Franklin describes Frightful’s configuration when going into “hyper drive” as asymmetric; she deforms her shoulders the way a person would when trying to squeeze through a very small opening. “She’s slipping through molecules,” he says; “the asymmetry seems to be part of that.” He holds no hope that airplanes could imitate the malleability and asymmetry of a diving falcon. But his years of study and observation of falcons all over the world lead him to suggest that copying certain aspects of peregrine flight could improve aircraft efficiency.
John Szabo, an articulate and agreeable theoretical mathematician in Cheney, Washington, is a master falconer who collaborates closely with the Franklins. Szabo has calculated that when the two-pound Frightful pulls out of a high-speed dive clutching her nearly two-pound lure, she undergoes 27 Gs of deceleration: At that moment, she and her prize weigh slightly more than 100 pounds. Based on Szabo’s mathematical modeling and Franklin’s measurements of Frightful in mid-dive, the two men think the secret to a falcon’s speed may be in the jagged edges of its feathers, which mitigate the effects of air turbulence and make the bird more streamlined. The jagged edges disrupt the airflow less than squared-off edges would. “Look at the wake turbulence behind a canoe compared to a rowboat with a square transom,” Szabo says.

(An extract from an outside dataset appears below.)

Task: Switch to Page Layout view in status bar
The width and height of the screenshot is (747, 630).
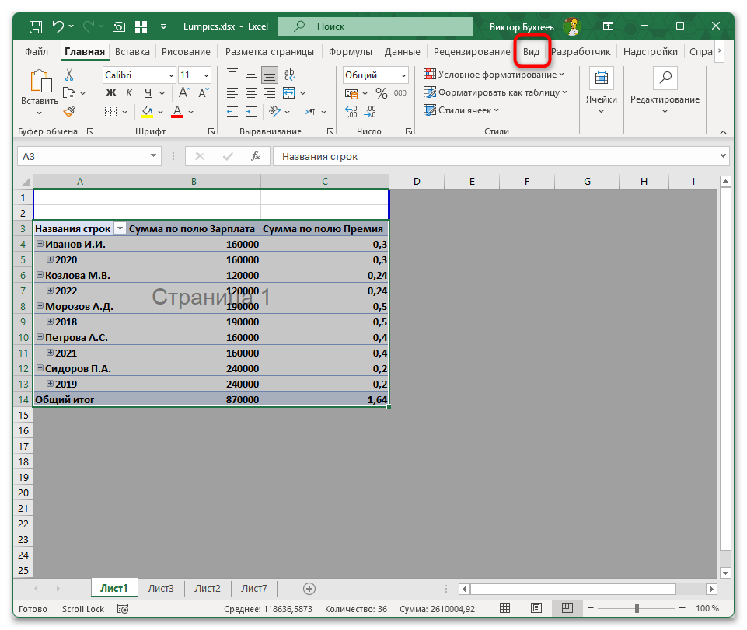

Szabo, who has done research for NASA in computational fluid dynamics, says that nature is full of these kinds of adaptations for moving through air and water efficiently. In the case of shark skin, for instance, the ribbed texture of the scales helps to reduce drag, a finding that in recent years caught the interest of swimsuit manufacturers. “It wasn’t until the 2000 Olympics that the obvious advantage of minuscule dimples in swimsuits could radically improve efficiency over smooth suits by more effectively diffusing turbulence,” says Szabo. “Altering the design of swimsuits took a cross-disciplinary approach.”
Likewise, a stamped or incised surface that replicates the jaggedness of falcon feather tips, could, he and Franklin suspect, significantly improve an aircraft’s efficiency. “Look at how vortex generators have revolutionized aviation,” Franklin says. “There’s still room for improvement in drag reduction.”

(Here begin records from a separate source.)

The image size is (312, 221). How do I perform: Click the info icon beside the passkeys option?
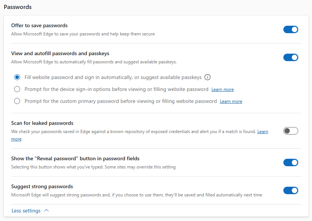(x=207, y=77)
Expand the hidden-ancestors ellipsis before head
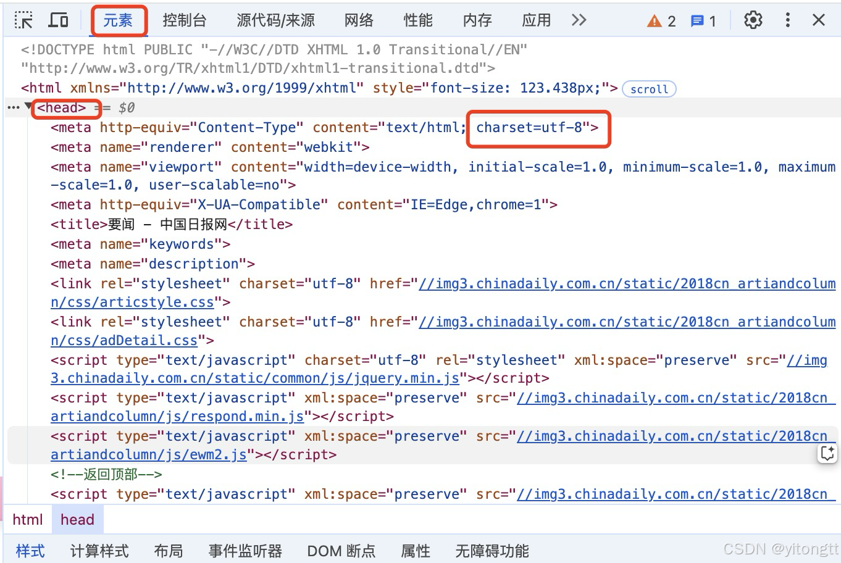This screenshot has height=563, width=841. [x=13, y=107]
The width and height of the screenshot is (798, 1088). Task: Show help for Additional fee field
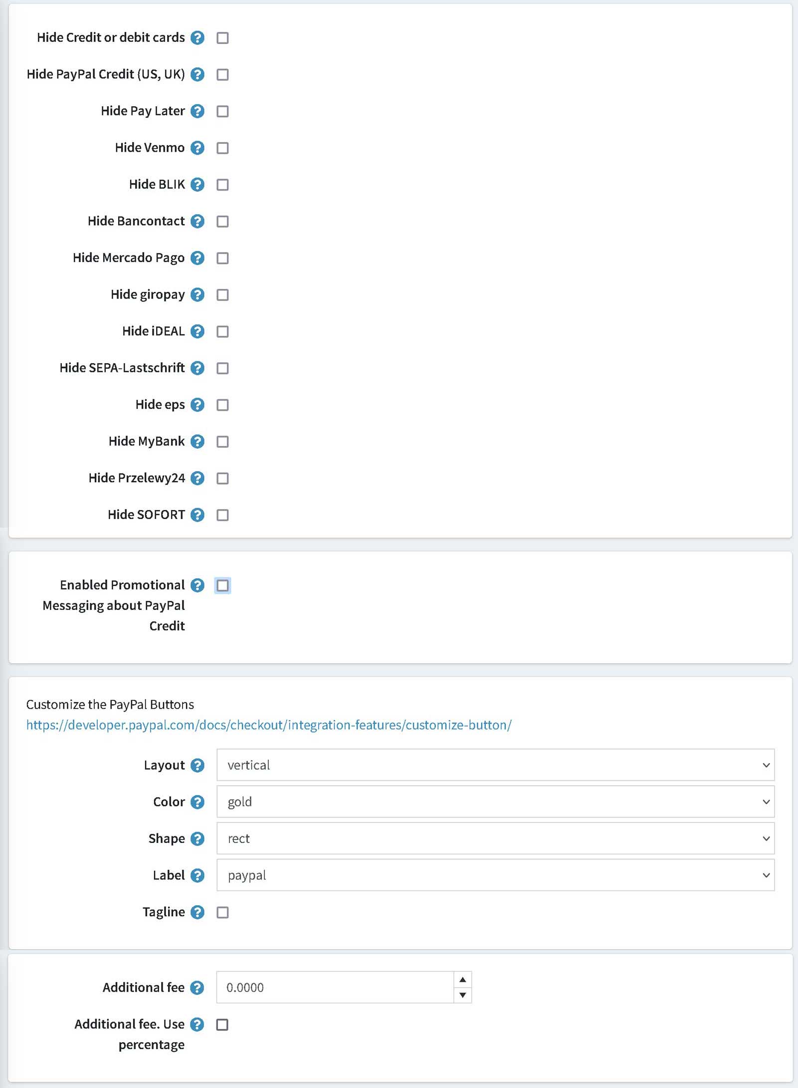tap(198, 987)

Although they arrived at this conclusion independently from aeronautical engineers, the falconers are hardly alone in suggesting it. Nearly 20 years ago, scientists at 3M developed an adhesive film with a micro-structured texture that, when applied to the surfaces of an aircraft wing, will reduce drag, resulting in greater fuel efficiency. Even a one percent reduction in fuel use for a wide-body jet saves about $100,000 in fuel for each aircraft annually, according to 3M’s Web site.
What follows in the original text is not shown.